На первый взгляд кажется, это небольшой совсем городок такой, но я вижу, что туристы сюда едут больше даже не из-за архитектуры, не за историей, они едут за атмосферой этого города. Это небольшой такой потерянный городок, очень провинциальный. Он оставил свою самобытность именно с тех времён. Здесь очень много снимается кино. (Тутаев, экскурсовод)
Мне что понравилось, что вот ты приезжаешь, садишься в лодку – и уже всё: другая атмосфера вообще, всё состояние другое! Вот как только в этот город въезжаешь, то ли с этой, то ли с этой стороны, – как будто мир закрывается тот, в котором ты жил! А открывается другой. Вот всё другое… (Тутаев, художница)
Приезжайте к нам на Дягилевский [фестиваль]. Если у вас вдруг будет возможность. Потому что это и особое событие, и совершенно особая атмосфера в городе. Это... такая открытость миру всех участников и всего сообщества. И кажется, до этих десяти дней и после этих десяти дней мы те же, но что-то происходит такое в плане коммуникации и открытости именно в эти десять дней. Что-то особенное. (Пермь, директор частной клиники)
– А что такое «культурное место» и подразумевает ли визит туда особенный дресс-код? В столицах об этом часто спорят.
– Вот возьмём Заозерье. Одно дело – рядовое посещение Заозерского музея (для этого обычно как-то специально не одеваются). Другое дело – специальные мероприятия, на которые приглашаются люди из Углича, Ярославля или Москвы. Или День села – главный здешний праздник и главное культурное событие. К таким мероприятиям относятся как к более статусным, требующим «приличий» и дресс-кода. Нельзя сказать, что в провинции не бывает споров по поводу надлежащей одежды для культурных мест. Споры по поводу одежды имеют и другой аспект, связанный с представлением о том, насколько сфера культуры отделена, дистанцирована от повседневности. Особая одежда для «культурного» места или события – естественный выбор для тех, кто считает, что культура требует труда и приобщение к высокому искусству должно сопровождаться работой зрителя. То есть перед спектаклем надо готовиться.
********
* [ЗАДАНИЕ 1]: Какой праздник в тексте о культурной жизни городов назван главным праздником Заозерья?
* [ЗАДАНИЕ 2]: Перепишите часть текста о культурной жизни городов: начните с места, где стоят слова «Приезжайте к нам», и остановитесь после слов «директор частной клиники)».
* [ЗАДАНИЕ 3]: Продолжите текст о культурной жизни городов после его последнего предложения.
Следующие пункты представляют собой самостоятельный материал, не связанный с текстом.

* [ИСХОДНЫЕ ДАННЫЕ]:
********
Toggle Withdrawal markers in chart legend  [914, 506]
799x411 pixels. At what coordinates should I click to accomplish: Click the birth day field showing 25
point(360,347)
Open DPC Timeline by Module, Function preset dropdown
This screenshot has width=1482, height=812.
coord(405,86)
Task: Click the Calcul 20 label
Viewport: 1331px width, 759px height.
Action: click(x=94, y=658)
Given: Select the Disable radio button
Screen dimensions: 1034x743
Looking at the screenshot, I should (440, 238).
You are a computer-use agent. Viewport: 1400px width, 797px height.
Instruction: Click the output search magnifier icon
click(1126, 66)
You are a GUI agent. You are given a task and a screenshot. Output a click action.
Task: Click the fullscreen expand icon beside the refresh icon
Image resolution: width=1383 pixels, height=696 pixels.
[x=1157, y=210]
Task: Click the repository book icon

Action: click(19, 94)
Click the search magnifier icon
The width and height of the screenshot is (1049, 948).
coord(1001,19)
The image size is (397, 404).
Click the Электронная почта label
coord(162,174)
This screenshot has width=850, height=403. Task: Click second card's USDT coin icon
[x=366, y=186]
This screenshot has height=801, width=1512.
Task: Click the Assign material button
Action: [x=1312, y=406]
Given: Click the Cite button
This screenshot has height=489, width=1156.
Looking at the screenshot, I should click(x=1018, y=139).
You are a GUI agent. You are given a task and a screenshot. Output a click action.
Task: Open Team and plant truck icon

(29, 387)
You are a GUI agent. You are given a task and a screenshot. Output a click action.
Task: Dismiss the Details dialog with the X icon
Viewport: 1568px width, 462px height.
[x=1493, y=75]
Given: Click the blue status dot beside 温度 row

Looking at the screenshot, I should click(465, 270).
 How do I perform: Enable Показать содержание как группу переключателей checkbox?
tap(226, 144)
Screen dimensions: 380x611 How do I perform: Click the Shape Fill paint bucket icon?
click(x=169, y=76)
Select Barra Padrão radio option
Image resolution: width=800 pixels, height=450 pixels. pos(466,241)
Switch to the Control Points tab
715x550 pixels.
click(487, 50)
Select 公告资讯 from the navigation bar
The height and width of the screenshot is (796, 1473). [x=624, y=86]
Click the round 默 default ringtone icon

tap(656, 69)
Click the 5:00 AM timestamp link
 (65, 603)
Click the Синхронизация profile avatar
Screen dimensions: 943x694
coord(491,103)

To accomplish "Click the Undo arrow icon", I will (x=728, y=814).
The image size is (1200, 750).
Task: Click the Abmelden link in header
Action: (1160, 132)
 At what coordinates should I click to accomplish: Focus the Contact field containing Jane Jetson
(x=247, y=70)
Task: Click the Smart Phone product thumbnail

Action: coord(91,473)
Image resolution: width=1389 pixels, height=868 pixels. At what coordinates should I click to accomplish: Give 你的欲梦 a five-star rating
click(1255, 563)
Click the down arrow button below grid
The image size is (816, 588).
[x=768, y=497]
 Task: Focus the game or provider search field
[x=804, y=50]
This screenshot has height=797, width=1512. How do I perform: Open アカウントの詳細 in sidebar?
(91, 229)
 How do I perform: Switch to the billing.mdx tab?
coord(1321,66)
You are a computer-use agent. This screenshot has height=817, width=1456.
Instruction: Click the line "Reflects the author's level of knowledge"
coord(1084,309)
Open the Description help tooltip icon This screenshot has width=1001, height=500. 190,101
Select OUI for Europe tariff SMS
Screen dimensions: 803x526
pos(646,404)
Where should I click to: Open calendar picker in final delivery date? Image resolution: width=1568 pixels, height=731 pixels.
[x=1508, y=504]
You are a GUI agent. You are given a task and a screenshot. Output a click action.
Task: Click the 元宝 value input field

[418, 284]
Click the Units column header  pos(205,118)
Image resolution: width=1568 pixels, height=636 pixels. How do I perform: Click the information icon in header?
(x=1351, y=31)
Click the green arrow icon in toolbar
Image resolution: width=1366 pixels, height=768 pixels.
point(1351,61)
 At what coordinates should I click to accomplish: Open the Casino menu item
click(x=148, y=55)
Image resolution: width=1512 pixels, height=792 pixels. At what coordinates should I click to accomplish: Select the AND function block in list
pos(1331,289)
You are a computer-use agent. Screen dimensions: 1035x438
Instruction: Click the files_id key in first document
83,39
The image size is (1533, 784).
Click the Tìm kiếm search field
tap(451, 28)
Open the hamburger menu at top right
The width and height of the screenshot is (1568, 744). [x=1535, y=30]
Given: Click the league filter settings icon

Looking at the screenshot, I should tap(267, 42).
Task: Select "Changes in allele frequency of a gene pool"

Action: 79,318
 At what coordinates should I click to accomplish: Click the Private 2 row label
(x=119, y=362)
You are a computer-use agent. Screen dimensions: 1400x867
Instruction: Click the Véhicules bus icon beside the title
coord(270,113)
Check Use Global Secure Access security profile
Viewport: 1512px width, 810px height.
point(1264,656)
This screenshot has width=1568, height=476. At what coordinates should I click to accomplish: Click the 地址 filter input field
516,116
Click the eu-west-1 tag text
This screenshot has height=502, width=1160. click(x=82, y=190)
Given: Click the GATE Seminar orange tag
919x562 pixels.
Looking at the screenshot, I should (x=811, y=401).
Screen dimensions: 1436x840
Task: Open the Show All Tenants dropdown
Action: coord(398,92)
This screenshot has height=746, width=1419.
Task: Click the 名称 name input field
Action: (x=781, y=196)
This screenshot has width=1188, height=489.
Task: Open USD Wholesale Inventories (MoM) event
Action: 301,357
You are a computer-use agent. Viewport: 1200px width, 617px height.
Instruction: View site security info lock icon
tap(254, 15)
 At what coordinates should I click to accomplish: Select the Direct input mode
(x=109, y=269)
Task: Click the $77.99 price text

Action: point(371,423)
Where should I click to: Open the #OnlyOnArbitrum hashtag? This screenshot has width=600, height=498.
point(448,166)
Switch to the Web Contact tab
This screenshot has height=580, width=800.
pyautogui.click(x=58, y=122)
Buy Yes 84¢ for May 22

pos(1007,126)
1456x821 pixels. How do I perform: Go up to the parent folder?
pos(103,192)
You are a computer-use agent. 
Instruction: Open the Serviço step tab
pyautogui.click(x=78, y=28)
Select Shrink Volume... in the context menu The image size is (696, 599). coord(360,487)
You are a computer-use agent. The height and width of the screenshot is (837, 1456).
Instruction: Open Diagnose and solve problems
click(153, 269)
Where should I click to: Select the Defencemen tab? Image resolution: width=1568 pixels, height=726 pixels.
********
* [ОТВЕТ 1]: День села.

* [ОТВЕТ 2]:
Приезжайте к нам на Дягилевский [фестиваль]. Если у вас вдруг будет возможность. Потому что это и особое событие, и совершенно особая атмосфера в городе. Это... такая открытость миру всех участников и всего сообщества. И кажется, до этих десяти дней и после этих десяти дней мы те же, но что-то происходит такое в плане коммуникации и открытости именно в эти десять дней. Что-то особенное. (Пермь, директор частной клиники)

* [ОТВЕТ 3]:
– Этот строгий подход заслуживает уважения.
– Как и противоположный, предполагающий, что любой человек вне зависимости от его данных и опыта имеет право на участие в культуре – например, может выйти и спеть. Рамки и рампы быть не должно.
– К каким выводам вы пришли в ходе проекта?
– Трудно сказать в двух словах, но, пожалуй, самый главный вывод (который, впрочем, довольно универсален для антропологического исследования) состоит в том, что при ближайшем рассмотрении все те предварительные схемы, которые ты себе рисуешь, размышляя о культуре и счастье, не работают или работают как-то иначе. Всё сложнее, чем кажется изначально, за что ни возьмись. Люди видят в культуре разное и по-разному в неё включены. Отделяют и сакрализуют культуру – и сопротивляются этому. Стремятся в столицы – и бегут из столиц в провинцию. Словом, наше исследование показывает, что культура не застывшая сфера (как может показаться на первый взгляд), а пространство довольно динамичных и разнонаправленных процессов, предполагающее разные способы участия человека и не менее разные благотворные эффекты. Эту связь между культурой и счастьем трудно представить в виде линейной схемы, но если в начале работы мы только предполагали, что такая связь существует, то теперь мы знаем это точно и даже представляем, какая она бывает и как работает.